23 JANUARY 1942, Page 9

I am well aware that the cultivation of these three

qualities produces in the professional diplomatist a habit of colourless scepticism which is highly irritating to all who meet it. He dreads zeal so acutely that he comes to identify it with effort ; his mistrust of sympathy becomes so ingrained that his heart is as a despatch-box, to be opened only by a special key ; his impartiality is so diffused and equable that he regards even the most impassioned causes as the twittering of starlings in the thorns ; and his dislike of intuition makes him slow to accept ideas.

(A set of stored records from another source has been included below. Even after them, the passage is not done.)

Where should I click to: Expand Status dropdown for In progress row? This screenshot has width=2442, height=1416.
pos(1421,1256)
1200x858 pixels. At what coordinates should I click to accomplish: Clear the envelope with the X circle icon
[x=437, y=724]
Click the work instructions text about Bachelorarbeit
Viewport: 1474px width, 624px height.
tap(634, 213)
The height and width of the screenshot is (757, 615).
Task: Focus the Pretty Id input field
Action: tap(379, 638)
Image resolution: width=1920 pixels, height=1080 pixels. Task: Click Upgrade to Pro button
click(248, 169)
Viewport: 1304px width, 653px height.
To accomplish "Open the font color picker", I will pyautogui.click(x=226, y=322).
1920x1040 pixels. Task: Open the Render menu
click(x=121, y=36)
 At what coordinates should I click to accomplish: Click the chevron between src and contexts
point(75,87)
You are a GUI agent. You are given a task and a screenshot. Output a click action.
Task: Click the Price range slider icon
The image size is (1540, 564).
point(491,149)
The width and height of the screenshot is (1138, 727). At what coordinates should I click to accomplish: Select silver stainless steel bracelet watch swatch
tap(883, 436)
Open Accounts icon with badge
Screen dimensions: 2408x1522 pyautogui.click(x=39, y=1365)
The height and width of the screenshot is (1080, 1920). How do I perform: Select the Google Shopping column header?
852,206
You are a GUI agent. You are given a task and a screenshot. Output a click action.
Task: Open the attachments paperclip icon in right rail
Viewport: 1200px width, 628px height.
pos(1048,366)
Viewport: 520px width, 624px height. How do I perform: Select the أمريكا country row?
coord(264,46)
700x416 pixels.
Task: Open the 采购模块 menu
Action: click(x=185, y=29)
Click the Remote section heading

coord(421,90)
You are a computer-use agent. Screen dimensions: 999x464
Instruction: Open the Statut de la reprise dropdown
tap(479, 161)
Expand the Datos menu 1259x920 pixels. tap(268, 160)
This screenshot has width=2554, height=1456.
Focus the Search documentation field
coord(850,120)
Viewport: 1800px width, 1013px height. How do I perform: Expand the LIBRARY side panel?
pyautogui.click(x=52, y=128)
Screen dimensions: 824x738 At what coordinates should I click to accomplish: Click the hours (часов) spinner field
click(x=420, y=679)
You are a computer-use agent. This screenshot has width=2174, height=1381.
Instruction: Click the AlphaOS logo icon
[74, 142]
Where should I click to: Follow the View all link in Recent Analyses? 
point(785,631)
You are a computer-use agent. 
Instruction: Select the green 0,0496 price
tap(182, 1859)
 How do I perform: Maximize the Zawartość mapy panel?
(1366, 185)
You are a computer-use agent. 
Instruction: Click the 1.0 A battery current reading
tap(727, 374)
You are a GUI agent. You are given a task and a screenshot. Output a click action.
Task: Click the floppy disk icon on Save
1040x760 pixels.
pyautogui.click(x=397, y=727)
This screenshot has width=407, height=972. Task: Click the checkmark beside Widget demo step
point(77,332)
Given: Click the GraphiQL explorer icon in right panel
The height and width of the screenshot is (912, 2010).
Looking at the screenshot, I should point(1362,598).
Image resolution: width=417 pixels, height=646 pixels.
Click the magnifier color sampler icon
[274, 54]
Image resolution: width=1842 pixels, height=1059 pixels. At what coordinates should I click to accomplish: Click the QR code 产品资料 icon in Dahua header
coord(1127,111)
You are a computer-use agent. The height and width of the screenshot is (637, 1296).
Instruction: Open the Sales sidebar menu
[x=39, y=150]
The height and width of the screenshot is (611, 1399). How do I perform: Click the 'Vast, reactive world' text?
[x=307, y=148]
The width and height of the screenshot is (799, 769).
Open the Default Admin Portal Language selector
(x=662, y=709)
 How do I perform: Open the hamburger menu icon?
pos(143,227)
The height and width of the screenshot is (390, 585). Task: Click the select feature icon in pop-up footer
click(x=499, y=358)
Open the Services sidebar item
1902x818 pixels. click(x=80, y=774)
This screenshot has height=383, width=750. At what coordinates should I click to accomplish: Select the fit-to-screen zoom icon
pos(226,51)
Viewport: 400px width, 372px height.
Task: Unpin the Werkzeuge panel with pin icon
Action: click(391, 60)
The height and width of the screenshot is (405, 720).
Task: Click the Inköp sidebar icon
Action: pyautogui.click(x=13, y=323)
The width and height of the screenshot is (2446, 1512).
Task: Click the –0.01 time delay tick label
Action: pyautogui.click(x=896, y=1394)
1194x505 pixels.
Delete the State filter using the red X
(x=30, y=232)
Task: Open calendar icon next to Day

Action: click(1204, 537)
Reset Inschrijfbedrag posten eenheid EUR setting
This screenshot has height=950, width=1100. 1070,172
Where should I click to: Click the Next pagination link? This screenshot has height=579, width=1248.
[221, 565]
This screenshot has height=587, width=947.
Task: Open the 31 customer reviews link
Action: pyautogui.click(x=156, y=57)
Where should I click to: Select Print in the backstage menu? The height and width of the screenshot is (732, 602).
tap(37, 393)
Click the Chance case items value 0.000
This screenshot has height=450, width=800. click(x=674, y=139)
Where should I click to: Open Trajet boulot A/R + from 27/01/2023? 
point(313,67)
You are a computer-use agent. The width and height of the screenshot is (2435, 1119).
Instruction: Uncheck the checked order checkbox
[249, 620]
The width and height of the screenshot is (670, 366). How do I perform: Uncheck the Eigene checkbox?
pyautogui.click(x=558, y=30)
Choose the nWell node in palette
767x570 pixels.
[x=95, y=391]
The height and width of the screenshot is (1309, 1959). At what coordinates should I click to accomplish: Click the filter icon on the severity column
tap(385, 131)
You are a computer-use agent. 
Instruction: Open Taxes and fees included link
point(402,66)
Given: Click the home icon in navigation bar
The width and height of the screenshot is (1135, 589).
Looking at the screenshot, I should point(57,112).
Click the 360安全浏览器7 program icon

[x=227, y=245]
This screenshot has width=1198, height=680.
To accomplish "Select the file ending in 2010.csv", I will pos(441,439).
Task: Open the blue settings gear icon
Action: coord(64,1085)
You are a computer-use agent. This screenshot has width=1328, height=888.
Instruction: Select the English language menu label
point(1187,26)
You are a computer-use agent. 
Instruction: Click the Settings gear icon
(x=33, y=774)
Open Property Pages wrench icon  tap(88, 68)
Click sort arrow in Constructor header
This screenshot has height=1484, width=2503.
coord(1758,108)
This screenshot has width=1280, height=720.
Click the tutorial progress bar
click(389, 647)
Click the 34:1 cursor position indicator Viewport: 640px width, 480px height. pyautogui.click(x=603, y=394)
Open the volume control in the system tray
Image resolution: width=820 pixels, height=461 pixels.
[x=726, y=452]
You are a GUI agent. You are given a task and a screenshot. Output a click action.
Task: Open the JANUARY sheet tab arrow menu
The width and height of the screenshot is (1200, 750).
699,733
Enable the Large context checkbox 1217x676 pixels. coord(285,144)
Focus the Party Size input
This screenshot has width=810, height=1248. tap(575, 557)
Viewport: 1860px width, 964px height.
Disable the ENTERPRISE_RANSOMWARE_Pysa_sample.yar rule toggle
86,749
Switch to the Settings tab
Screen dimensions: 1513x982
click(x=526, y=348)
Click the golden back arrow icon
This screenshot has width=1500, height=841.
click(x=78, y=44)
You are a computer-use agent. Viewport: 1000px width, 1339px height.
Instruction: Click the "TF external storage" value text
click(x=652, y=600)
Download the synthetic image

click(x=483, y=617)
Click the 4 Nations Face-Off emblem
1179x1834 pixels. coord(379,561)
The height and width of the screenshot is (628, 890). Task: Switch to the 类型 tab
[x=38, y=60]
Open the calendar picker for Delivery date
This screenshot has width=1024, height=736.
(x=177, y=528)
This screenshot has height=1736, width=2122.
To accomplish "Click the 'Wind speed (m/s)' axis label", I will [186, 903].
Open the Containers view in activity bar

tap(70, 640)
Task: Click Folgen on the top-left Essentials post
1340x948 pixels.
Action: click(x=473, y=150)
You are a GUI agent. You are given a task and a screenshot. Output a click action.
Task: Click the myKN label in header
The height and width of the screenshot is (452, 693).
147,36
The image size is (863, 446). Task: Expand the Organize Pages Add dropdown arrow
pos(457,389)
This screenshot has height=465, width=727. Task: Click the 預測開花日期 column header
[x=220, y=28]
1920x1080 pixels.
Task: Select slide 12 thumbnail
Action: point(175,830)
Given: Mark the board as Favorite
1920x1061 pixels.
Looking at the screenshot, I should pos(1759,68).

I do not believe, however, that these grave defects can without danger be remedied by the injection of feminine enthu- siasm into the Foreign Service. Women will do well in the Foreign Office at home: they make excellent foreign correspon- dents: but not diplomatists. I believe that the necessary reforms are those which I understand are contained in Sir Malcolm Robertson's repo -t and which Mr. Eden is anxious to bring into operation. The fault of our Diplomatic Service in former days was that the young were given too few opportunities and that the old were far too safe. As a result, the more energetic among the young members tended at a certain stage to drift off into other professions, whereas those who remained felt assured that so long as they avoided zeal, sympathy and intuition they would in the end obtain their Embassy or their Legation. By the fusion of the Diplomatic with the Consular Service the Secretary of State will have at his disposal both a greater number of posts and a greater number of people. The old disadvantage, under which there was too little chance at the bottom and too much chance at the top, will thereby be largely removed. The young man, who in former days became either impatient or inert as an eternal Secretary of Embassy, will derive new zest from being appointed Vice-Consul at Adana or Hamadan. The older man will learn that, unless he takes more trouble to be active and up to date, he will end, not in some comfortable Legation, but in premature retirement at Weston-super-Mare. I feel certain that by these methods a magnificent Foreign Service will gradually be created ; but it will never be a service in which women will find the most useful scope for their genius.